**Instructions to follow:** Select each line of the material below that contains the string "icon" and copy those lines. Letter case counts.

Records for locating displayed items
···
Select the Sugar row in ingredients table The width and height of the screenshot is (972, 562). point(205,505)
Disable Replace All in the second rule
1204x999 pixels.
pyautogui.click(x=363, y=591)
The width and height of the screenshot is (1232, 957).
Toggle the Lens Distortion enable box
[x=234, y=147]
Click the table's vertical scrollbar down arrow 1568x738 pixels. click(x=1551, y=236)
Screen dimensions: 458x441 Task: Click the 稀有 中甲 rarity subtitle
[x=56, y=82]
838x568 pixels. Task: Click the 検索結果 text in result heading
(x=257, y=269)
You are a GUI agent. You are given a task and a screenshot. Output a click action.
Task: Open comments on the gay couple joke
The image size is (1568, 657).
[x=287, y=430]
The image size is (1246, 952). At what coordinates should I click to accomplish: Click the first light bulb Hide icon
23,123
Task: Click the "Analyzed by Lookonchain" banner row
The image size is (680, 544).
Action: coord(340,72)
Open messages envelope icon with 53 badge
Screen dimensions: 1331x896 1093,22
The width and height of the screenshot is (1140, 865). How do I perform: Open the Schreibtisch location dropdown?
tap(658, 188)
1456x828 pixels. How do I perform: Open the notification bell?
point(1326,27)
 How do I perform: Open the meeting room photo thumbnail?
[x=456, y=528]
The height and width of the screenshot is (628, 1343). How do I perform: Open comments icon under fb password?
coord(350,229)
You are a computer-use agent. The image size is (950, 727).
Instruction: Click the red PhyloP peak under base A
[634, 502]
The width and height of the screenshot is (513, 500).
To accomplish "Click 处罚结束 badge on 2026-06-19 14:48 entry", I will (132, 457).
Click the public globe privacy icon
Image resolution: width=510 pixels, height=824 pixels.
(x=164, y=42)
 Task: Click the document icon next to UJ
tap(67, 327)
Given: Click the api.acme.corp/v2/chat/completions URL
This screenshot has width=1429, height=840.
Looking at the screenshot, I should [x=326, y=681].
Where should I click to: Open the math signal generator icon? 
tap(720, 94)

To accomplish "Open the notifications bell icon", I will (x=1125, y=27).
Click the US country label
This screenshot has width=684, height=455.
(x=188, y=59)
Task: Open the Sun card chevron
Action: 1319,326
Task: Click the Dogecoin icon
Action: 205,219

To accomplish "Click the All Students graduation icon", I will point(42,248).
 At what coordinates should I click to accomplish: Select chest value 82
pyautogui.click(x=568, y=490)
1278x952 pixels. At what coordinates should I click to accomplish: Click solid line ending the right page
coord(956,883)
···
**Reply:**
The image size is (1246, 952). At what coordinates should I click to accomplish: Click the first light bulb Hide icon
Open messages envelope icon with 53 badge
The height and width of the screenshot is (628, 1343). How do I perform: Open comments icon under fb password?
Click the public globe privacy icon
 Task: Click the document icon next to UJ
Where should I click to: Open the math signal generator icon? 
To accomplish "Open the notifications bell icon", I will (x=1125, y=27).
Task: Click the Dogecoin icon
To accomplish "Click the All Students graduation icon", I will point(42,248).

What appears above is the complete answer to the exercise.